Joost Broerse (, born 8 May 1979) is a Dutch former footballer who played as a centre back or defensive midfielder.

Club career

Groningen / Utrecht
Broerse made his debut in professional football, being part of the FC Groningen squad in the 1997–98 season and stayed there for six years. Then he moved to FC Utrecht, where he stayed for four years and won the 2003–04 KNVB Cup and the 2004 Johan Cruijff-schaal.

APOEL
Later, in January 2008, he transferred to Cypriot side APOEL. At APOEL he won the 2007–08 Cypriot Cup, the 2008–09 Cypriot First Division and also the Cypriot Super Cup of 2008 and 2009. He also appeared in four official group stages matches of the 2009–10 UEFA Champions League with APOEL. The next season, he won the 2010–11 Cypriot First Division again with APOEL, adding the second championship title to his honours list. In May 2011 it was announced that Broerse would be leaving APOEL after 3.5 years, as his contract would not be renewed by the club.

Excelsior / PEC Zwolle
In August 2011 he signed a one-year contract with the Dutch club Excelsior. In June 2012 he moved to PEC Zwolle, where he managed to win the 2013–14 KNVB Cup.

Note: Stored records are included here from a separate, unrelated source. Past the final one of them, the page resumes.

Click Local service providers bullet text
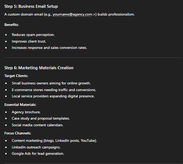click(53, 96)
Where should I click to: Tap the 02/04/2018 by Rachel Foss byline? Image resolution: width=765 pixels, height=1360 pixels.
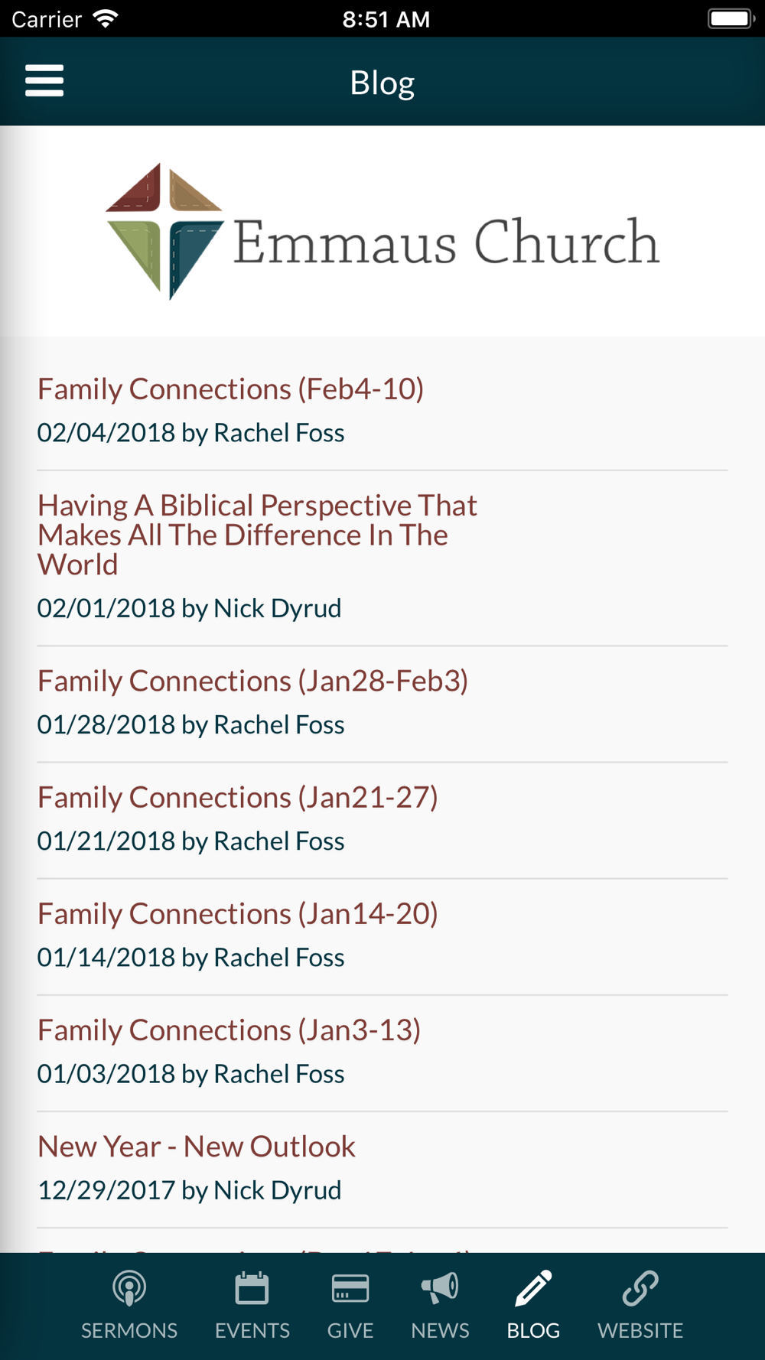190,433
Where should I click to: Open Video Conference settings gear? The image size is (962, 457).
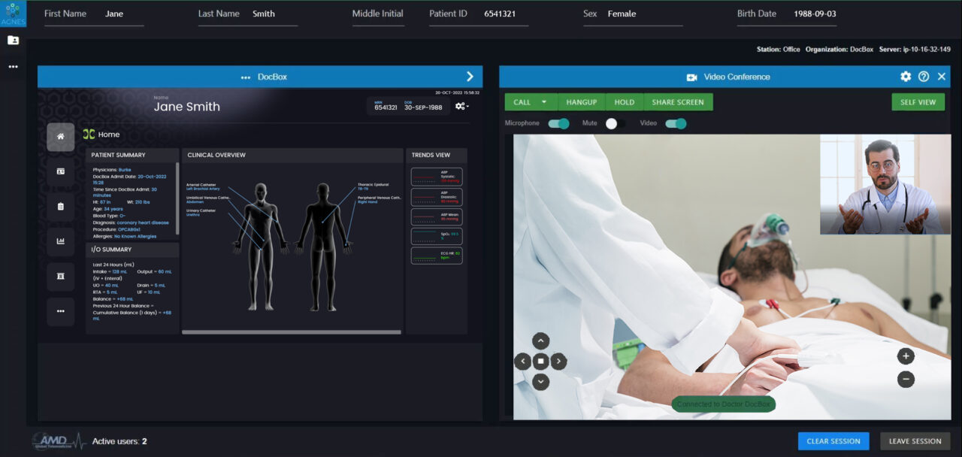point(906,76)
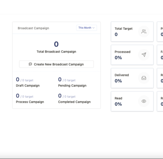Click the Read 0% card
The width and height of the screenshot is (163, 159).
(x=132, y=101)
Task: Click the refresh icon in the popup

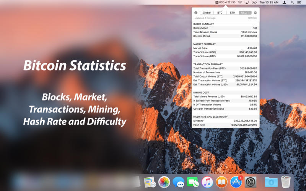Action: click(196, 13)
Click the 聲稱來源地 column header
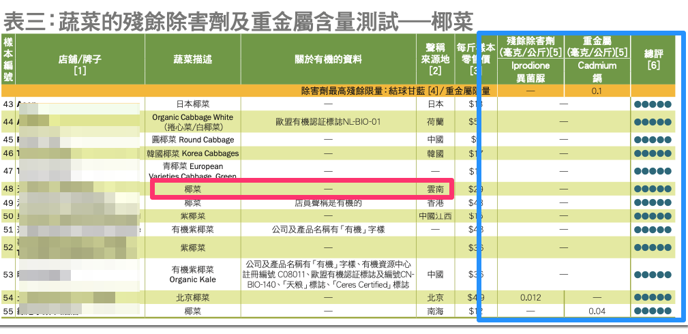Viewport: 688px width, 334px height. pos(434,59)
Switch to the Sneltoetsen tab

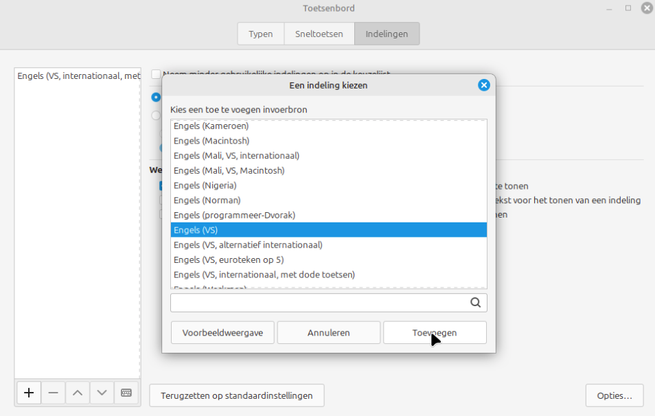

Broerse retired in 2015 to become commercial director at Zwolle.

Honours

Club
FC Utrecht
 KNVB Cup: 2003–04
 Johan Cruijff-schaal: 2004

APOEL
 Cypriot First Division: 2008–09, 2010–11
 Cypriot Cup: 2007–08
 Cypriot Super Cup: 2008, 2009

PEC Zwolle
 KNVB Cup: 2013–14
 Johan Cruijff-schaal: 2014

References

External links
 Official player homepage
 Voetbal International profile 
 

1979 births
Living people
People from De Bilt
Association football central defenders
Association football midfielders
Dutch footballers
Dutch expatriate footballers
Netherlands under-21 international footballers
Eredivisie players
Eerste Divisie players
Cypriot First Division players
Expatriate footballers in Cyprus
FC Groningen players
FC Utrecht players
Excelsior Rotterdam players
PEC Zwolle players
APOEL FC players
Dutch expatriate sportspeople in Cyprus
Footballers from Utrecht (province)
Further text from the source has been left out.